Just in case this gives you any ideas!
Been on the lookout for an open source version but they all seem kind of unessecarily bulky or otherwise poorly maintained.
Would be interested in suggestions anyone has for whole apps or libs that work well when glued together for this purpose.
1. How does the site perform on mobile? If it doesn't that's a non starter for a large audience segment.
2. What's the pricing? There are several free options out there for managing your book collection, so unless there's a fremium tier (which there's no concrete language about pricing on the pricing page around subscription cost or subscription tiers) less people will want to try this out.
3. Why should someone use a web based library management tool over one that's hosted locally (either as a phone app, or as a site local to your network)?
4. What problems does this solve that others have missed? I would love for that to be front and center on the landing page.

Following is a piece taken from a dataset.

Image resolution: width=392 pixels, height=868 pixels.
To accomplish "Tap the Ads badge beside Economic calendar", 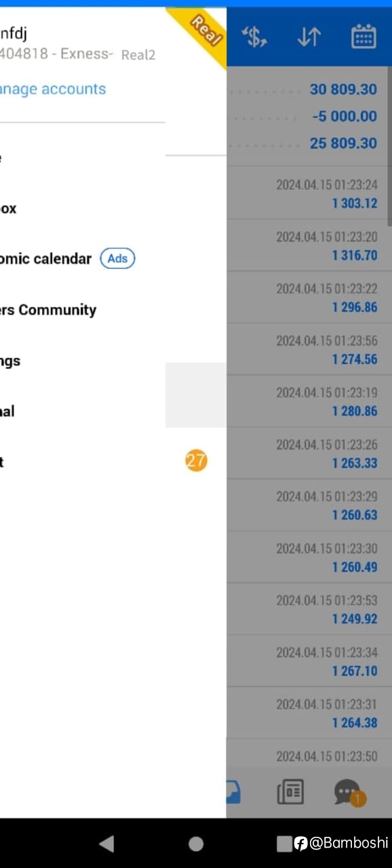I will pyautogui.click(x=117, y=258).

1. This was initially planned as a web-based application, and it still is. However, when it comes to mobile responsiveness, it's not great — something I've pointed out and am currently working on. I'll finish this work during the weekend. Creating native apps will probably make sense in future, too.
2. Yeah, as it's only the beta version at the moment, the pricing doesn't mention anything specific. I believe there will be three different pricing tiers. There will definitely be a freemium version with some limitations, e.g. a limit of one library and 100–200 books in library, and access to basic statistics only. I need to think more about the pricing in more detail, as I've only concentrated on building the product so far. However, in general, I imagine it to be as I've already described above.
3. This is a very good question, to be honest, and one that I haven't thought much about either. I would probably use a locally hosted application if it offered all the features that librari.io offers. However, I can think of some reasons why a user might want to use a web-based solution. Firstly, I assume that syncing across devices would be difficult when the application is hosted on only one device, unless it offers export/import functionality. Backup and reliability are other reasons why a user would opt for a web-based solution. I believe that the ability to share your library with other people or family members using a link, which gives them access from anywhere at any time, is a good reason to opt for a web-based solution.
4. I can outline the three most significant issues I encountered, which eventually led to the development of this app. The first is the outdated UI that most of them suggest (but of course, I'm not saying that librari.io's UI is the best). The second is the lack of library statistics and analytics (e.g. distribution tables of books, authors, etc. or content-wise and reading activity related statistics). The third is the lack of customisation. For example, the ability to add custom book, author and publisher data fields with different types, such as text, date and number, and then attach actual information to those fields when editing those entities.